■ Fragmento de lectura
<<<<
Los Sucesos de La Granja demostraron la nula calidad de los apoyos cortesanos y gubernamentales a la opción carlista. A partir de octubre, las nuevas autoridades se entregaron de inmediato a una intensa labor destinada a depurar la administración civil y militar de todo posible sospechoso de carlismo. En Palacio, la reina –ante los rumores de posibles sublevaciones y conspiraciones ultrarrealistas o carlistas- estudió la posibilidad de detener a su cuñado, proyecto que fue desechado por influencia del ministro moderado José de Cafranga, que consideró más interesante alejar a la familia de don Carlos de los centros de poder. Al pretender desterrar a la infanta María Teresa, cuñada de don Carlos, en marzo de 1833, se logró que el pretendiente y su familia le acompañaran a Portugal, a un discreto exilio.


Paralelamente a las maniobras de los isabelinos, los partidarios del infante don Carlos se dedicaron a organizar una amplia red conspiratoria cuyo propósito era propiciar un levantamiento general a la muerte del monarca, pues don Carlos desautorizó cualquier intento que pudiera tener lugar en vida de su hermano. Así, el último año del reinado de Fernando VII fue una frenética carrera contra reloj entre isabelinos y carlistas para organizar el inevitable conflicto. En octubre, la reina María Cristina firmó una amnistía que suponía la vuelta de los emigrados liberales, gesto que no fue gratuito, pues los partidarios de la reina esperaron que apoyasen al nuevo régimen, y si fuera necesario, con las armas en la mano.
>>>>
■ Instrucción
Traduce al inglés esta oración del fragmento sobre isabelinos y carlistas: "Los Sucesos de La Granja demostraron la nula calidad de los apoyos cortesanos y gubernamentales a la opción carlista."

Entradas de un conjunto de datos
<<<<
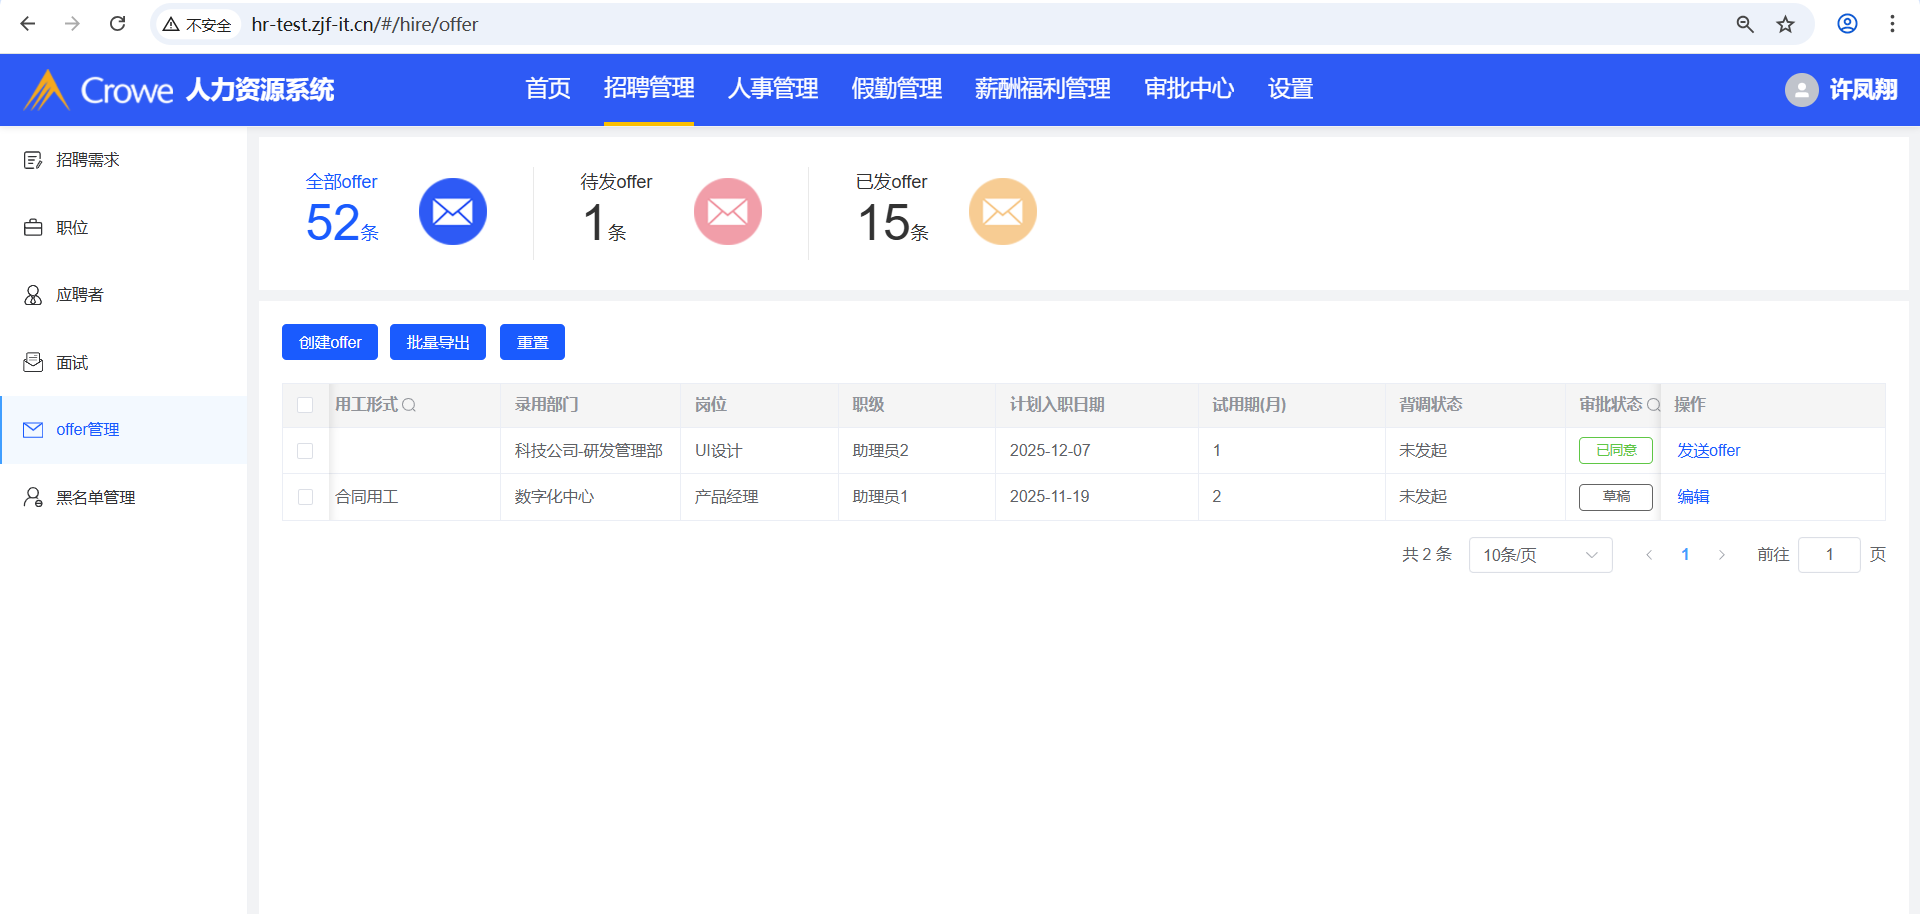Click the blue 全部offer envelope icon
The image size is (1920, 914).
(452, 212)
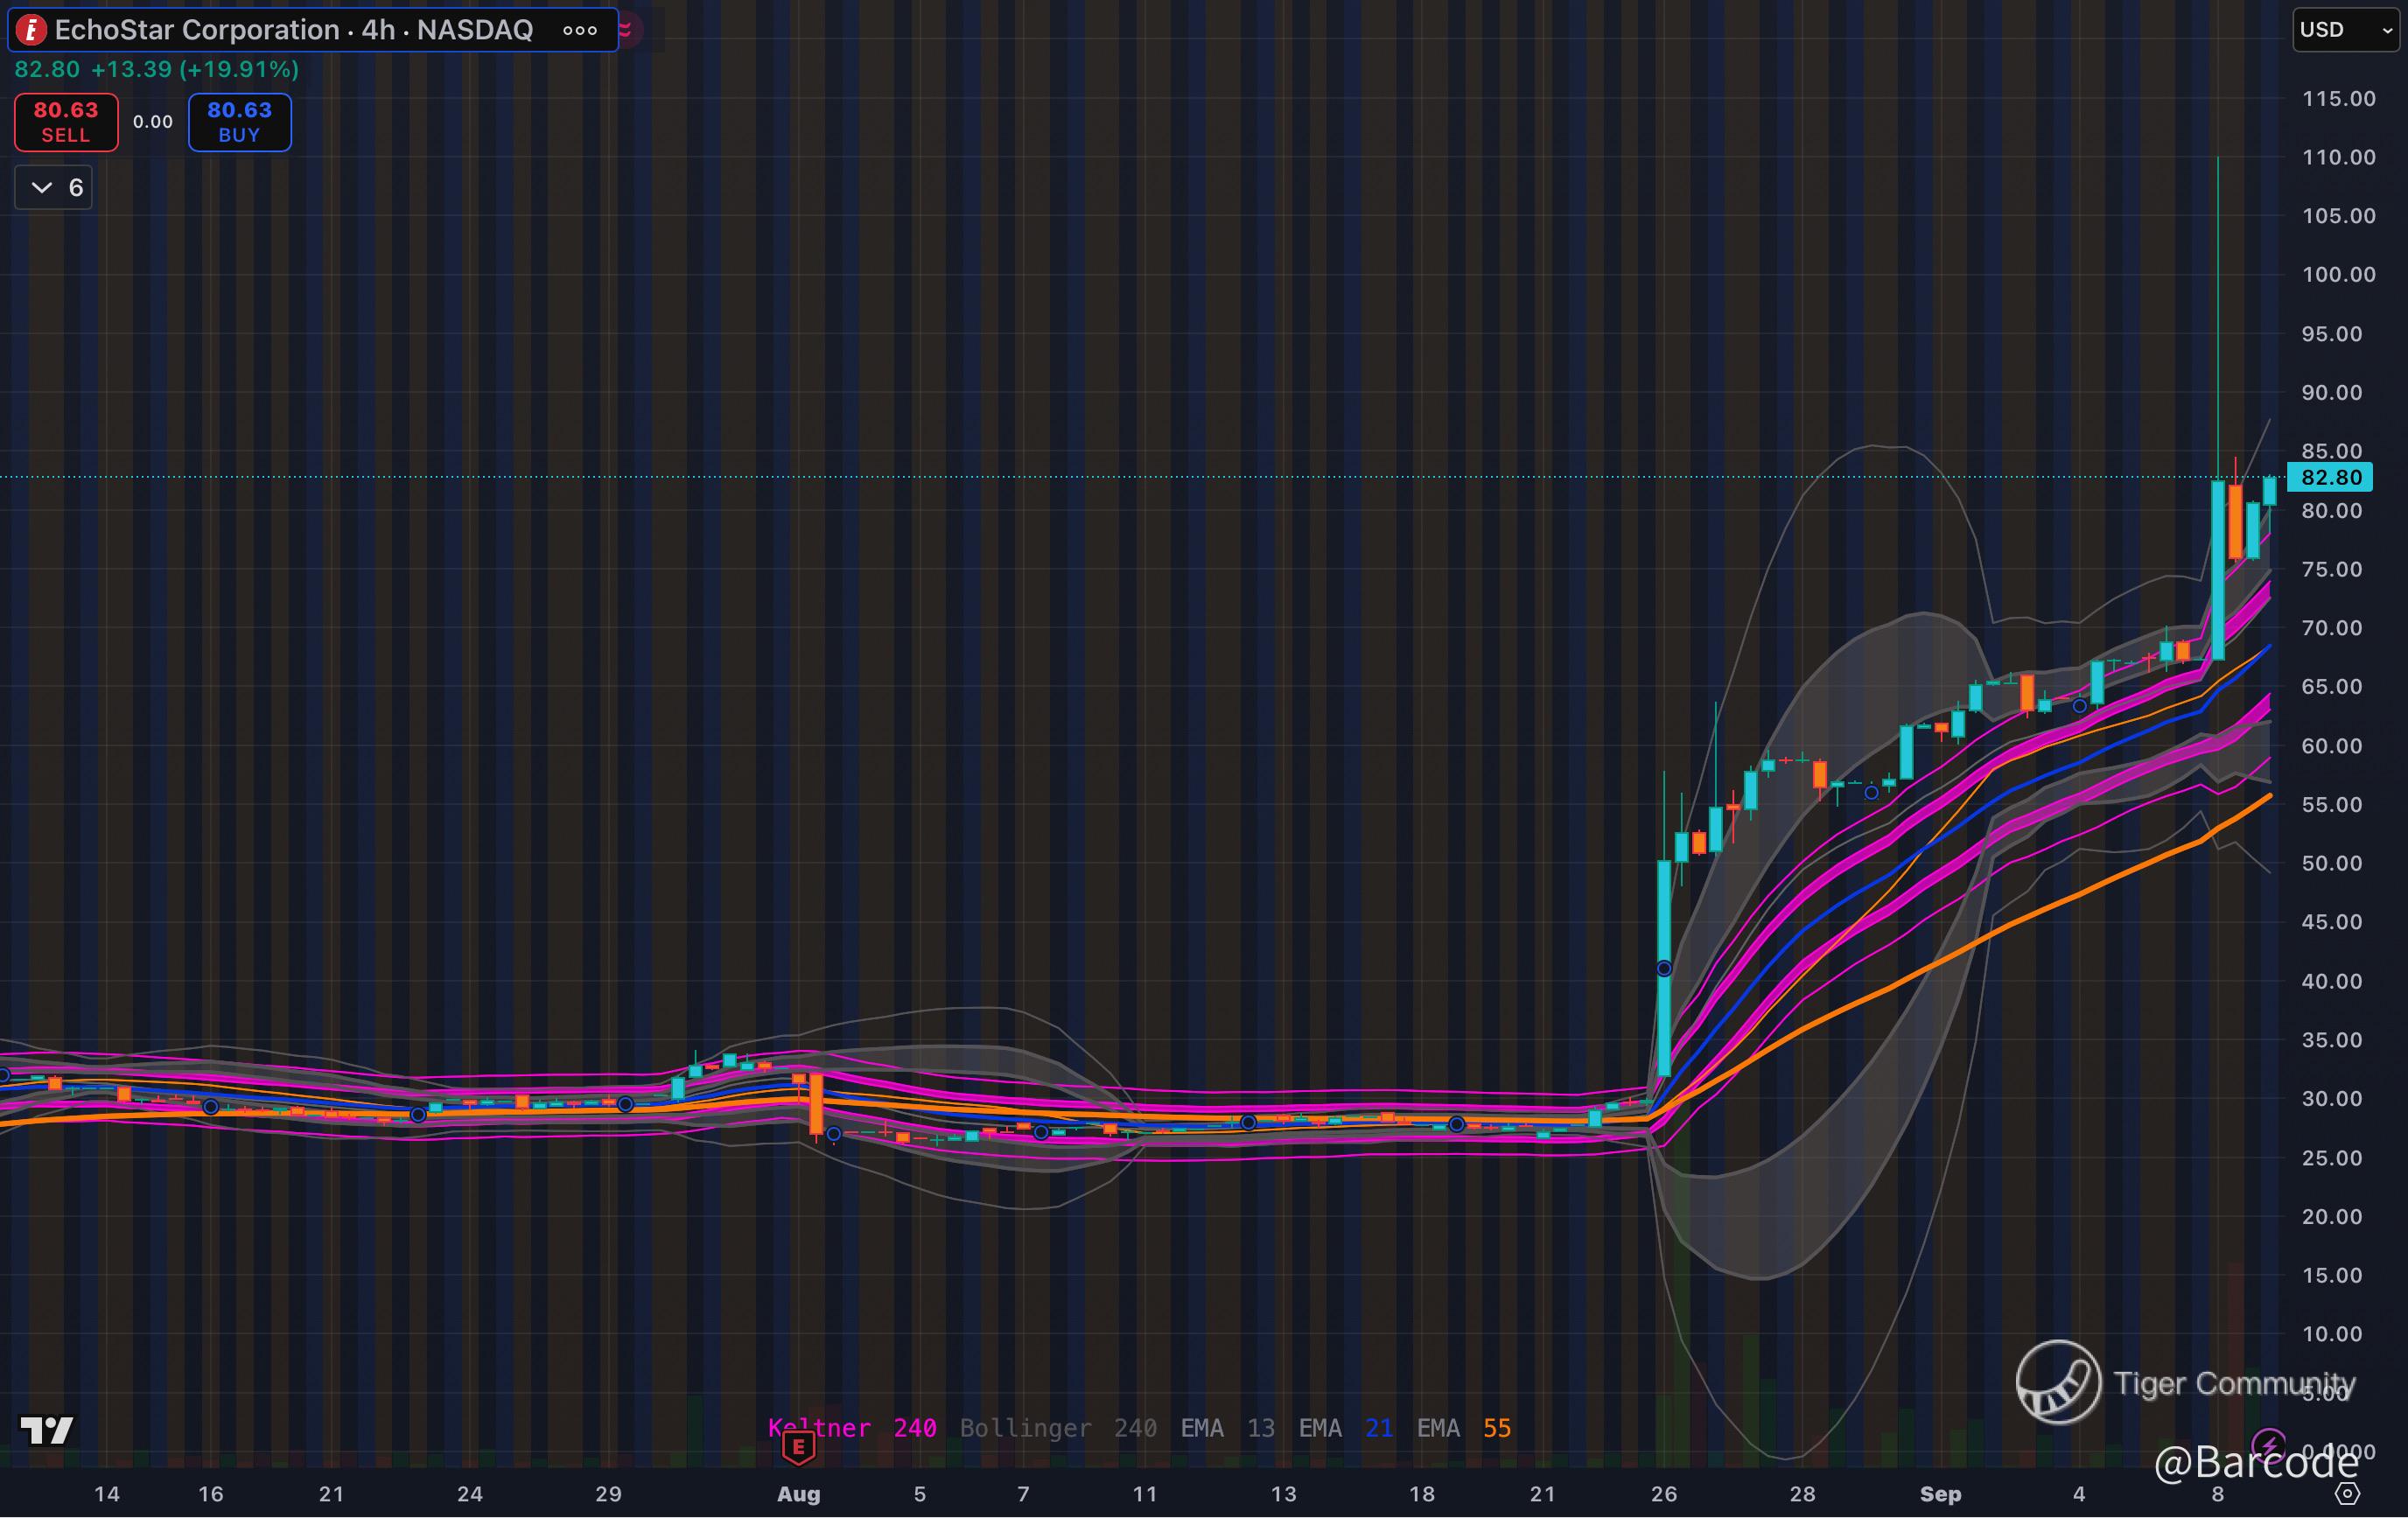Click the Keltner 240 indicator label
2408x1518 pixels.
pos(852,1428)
>>>>
■ Resultado del ejercicio
The Events of La Granja demonstrated the utter worthlessness of the court and government support for the Carlist option.